**GIVEN PROBLEM 1:** Check whether each statement agrees with the contract backlog passage below: (a) backlog is a term recognized under GAAP; (b) revenue from backlog is expected to be earned over a period extending beyond one year; (c) the company has historically seen significant cancellations of projects already included in backlog. For each, answer yes or no and quote the deciding words of the passage.

**DOCUMENT SECTION:**
Our contract backlog consists of the remaining unearned revenue on awarded contracts. Backlog is not a term recognized under generally accepted accounting principles in the United States of America (“GAAP”); however, it is a common measurement used in our industry. Once we have successfully negotiated a project and have received written confirmation of the contract being awarded to us, we record the value of the contract as backlog. Consequently, contract backlog is also an important factor we use to monitor our business. The duration of our contracts varies significantly from months to years and our backlog is subject to increases as projects are added. Our backlog does not necessarily represent the amount of work that we are currently negotiating or pursuing at any given time. It is also subject to change as contract backlog can increase or decrease due to contract change orders.

 

Given the multi-year duration of many of our contracts, revenue from backlog is expected to be earned over a period that will extend beyond one year. Many of our contracts contain provisions that allow the contract to be canceled at any time; however, if this occurs, we can generally recover costs incurred up to the date of cancellation. Historically, we have not experienced significant decreases in contract value or cancellations of projects that were already included in backlog.

**SUPPLIED INFORMATION:**
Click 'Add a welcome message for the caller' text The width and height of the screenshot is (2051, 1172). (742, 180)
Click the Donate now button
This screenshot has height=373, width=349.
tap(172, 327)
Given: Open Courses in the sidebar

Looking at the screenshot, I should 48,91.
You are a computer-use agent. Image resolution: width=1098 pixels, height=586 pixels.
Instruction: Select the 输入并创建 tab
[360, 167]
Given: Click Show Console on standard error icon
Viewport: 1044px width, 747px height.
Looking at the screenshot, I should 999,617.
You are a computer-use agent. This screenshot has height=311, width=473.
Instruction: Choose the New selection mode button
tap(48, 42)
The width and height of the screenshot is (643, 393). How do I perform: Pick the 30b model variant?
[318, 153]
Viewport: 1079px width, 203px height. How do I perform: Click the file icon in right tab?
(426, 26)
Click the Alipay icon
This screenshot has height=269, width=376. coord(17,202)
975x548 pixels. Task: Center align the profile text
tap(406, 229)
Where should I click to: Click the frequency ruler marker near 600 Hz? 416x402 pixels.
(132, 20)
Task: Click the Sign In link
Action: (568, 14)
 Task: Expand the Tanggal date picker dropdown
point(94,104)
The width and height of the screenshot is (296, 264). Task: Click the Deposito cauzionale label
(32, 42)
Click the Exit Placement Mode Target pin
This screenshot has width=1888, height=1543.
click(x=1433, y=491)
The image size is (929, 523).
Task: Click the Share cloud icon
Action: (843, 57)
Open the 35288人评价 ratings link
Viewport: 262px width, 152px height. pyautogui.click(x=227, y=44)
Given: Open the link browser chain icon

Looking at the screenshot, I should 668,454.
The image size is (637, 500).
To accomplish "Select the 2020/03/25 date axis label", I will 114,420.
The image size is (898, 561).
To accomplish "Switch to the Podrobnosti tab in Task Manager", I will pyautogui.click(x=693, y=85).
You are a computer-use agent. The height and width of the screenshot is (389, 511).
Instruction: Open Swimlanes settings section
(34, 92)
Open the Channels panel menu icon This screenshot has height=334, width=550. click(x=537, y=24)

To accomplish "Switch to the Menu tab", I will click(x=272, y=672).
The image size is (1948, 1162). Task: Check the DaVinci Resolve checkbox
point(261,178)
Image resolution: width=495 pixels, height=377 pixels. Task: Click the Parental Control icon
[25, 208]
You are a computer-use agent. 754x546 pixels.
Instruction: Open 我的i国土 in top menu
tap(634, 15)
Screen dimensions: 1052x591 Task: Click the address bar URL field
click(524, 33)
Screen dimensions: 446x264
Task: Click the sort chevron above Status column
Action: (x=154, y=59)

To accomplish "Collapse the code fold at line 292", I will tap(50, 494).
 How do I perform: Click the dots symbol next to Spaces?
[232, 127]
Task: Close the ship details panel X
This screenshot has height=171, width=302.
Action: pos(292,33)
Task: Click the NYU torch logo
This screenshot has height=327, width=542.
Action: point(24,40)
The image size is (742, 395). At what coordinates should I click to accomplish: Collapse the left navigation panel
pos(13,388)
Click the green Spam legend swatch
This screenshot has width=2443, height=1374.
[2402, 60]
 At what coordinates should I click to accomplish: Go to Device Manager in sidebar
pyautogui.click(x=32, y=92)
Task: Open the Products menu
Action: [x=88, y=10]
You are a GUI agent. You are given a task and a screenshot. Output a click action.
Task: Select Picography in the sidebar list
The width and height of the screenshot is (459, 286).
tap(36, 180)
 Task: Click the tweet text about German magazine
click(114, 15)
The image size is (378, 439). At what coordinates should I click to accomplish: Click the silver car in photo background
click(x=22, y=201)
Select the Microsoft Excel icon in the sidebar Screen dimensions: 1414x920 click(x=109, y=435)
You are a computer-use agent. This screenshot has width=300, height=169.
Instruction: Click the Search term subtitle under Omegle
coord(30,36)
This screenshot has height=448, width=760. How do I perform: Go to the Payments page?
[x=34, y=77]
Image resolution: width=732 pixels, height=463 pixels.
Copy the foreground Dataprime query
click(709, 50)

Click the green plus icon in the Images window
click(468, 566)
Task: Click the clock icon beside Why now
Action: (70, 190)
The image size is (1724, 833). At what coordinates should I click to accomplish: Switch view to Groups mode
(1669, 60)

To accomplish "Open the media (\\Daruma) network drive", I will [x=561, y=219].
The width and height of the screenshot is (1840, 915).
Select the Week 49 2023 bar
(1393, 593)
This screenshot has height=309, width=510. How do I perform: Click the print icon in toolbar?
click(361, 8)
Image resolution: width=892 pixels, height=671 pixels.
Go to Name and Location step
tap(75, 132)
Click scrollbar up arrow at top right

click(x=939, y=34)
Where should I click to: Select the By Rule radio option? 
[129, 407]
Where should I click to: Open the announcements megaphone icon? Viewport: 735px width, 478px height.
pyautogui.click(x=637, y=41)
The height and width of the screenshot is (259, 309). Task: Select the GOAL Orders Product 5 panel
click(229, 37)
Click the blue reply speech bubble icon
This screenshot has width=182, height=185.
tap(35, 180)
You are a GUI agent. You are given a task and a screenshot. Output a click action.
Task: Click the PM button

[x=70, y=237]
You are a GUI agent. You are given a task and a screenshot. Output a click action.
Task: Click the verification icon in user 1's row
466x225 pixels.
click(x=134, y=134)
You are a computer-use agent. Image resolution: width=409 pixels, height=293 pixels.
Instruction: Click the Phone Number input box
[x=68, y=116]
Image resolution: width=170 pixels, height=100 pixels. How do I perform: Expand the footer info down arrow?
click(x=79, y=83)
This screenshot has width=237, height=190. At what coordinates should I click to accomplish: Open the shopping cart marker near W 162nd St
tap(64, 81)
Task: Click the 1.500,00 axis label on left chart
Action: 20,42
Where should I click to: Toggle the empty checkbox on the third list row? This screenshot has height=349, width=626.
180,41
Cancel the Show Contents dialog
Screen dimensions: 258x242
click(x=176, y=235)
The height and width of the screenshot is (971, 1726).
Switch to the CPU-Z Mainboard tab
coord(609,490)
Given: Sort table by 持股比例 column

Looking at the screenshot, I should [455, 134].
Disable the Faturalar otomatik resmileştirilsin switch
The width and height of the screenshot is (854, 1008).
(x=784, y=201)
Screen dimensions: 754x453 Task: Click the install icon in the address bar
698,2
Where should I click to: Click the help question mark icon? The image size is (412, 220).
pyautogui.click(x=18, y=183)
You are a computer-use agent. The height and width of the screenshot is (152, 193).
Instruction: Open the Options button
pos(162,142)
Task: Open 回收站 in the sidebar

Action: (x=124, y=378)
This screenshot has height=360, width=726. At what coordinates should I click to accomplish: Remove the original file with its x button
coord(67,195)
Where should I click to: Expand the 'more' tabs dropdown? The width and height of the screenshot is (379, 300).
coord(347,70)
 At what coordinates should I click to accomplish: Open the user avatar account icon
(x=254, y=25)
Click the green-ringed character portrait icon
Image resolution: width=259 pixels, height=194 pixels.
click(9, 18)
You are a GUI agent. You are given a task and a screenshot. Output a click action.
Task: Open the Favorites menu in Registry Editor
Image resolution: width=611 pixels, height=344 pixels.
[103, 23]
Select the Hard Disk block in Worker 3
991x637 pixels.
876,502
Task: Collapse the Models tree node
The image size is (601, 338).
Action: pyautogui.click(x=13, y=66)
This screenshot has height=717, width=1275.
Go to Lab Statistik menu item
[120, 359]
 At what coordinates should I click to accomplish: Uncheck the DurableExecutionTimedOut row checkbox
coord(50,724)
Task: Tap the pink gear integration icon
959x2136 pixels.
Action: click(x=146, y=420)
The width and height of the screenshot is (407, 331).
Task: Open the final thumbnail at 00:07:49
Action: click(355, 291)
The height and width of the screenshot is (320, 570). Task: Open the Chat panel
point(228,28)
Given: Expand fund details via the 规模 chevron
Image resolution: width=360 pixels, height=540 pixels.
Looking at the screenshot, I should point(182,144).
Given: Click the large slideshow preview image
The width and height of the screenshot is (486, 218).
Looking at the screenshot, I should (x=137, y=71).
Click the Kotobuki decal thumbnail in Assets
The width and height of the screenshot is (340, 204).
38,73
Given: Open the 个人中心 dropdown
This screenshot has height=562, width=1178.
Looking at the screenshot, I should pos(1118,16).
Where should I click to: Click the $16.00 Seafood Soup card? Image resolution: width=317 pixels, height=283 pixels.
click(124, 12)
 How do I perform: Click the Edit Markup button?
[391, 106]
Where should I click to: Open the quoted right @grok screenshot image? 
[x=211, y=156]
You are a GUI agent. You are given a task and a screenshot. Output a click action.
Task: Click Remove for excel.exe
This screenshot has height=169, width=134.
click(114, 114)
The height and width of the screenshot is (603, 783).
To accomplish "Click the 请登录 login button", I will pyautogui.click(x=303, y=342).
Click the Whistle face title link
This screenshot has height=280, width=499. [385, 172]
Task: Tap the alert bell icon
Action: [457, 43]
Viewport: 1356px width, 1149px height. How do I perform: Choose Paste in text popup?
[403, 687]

**GIVEN PROBLEM 2:** From the records above, extract the lines starting with the line that contains "Task: Open 回收站 in the sidebar" and going on through the line that contains "Looking at the screenshot, I should point(182,144).", including both, and copy them without any change.

**FULL OUTPUT 1:**
(a) No: "Backlog is not a term recognized under generally accepted accounting principles in the United States of America (“GAAP”)"
(b) Yes: "revenue from backlog is expected to be earned over a period that will extend beyond one year"
(c) No: "Historically, we have not experienced significant decreases in contract value or cancellations of projects that were already included in backlog."

**FULL OUTPUT 2:**
Task: Open 回收站 in the sidebar

Action: (x=124, y=378)
This screenshot has height=360, width=726. At what coordinates should I click to accomplish: Remove the original file with its x button
coord(67,195)
Where should I click to: Expand the 'more' tabs dropdown? The width and height of the screenshot is (379, 300).
coord(347,70)
 At what coordinates should I click to accomplish: Open the user avatar account icon
(x=254, y=25)
Click the green-ringed character portrait icon
Image resolution: width=259 pixels, height=194 pixels.
click(9, 18)
You are a GUI agent. You are given a task and a screenshot. Output a click action.
Task: Open the Favorites menu in Registry Editor
Image resolution: width=611 pixels, height=344 pixels.
[103, 23]
Select the Hard Disk block in Worker 3
991x637 pixels.
876,502
Task: Collapse the Models tree node
The image size is (601, 338).
Action: pyautogui.click(x=13, y=66)
This screenshot has height=717, width=1275.
Go to Lab Statistik menu item
[120, 359]
 At what coordinates should I click to accomplish: Uncheck the DurableExecutionTimedOut row checkbox
coord(50,724)
Task: Tap the pink gear integration icon
959x2136 pixels.
Action: click(x=146, y=420)
The width and height of the screenshot is (407, 331).
Task: Open the final thumbnail at 00:07:49
Action: click(355, 291)
The height and width of the screenshot is (320, 570). Task: Open the Chat panel
point(228,28)
Given: Expand fund details via the 规模 chevron
Image resolution: width=360 pixels, height=540 pixels.
Looking at the screenshot, I should point(182,144).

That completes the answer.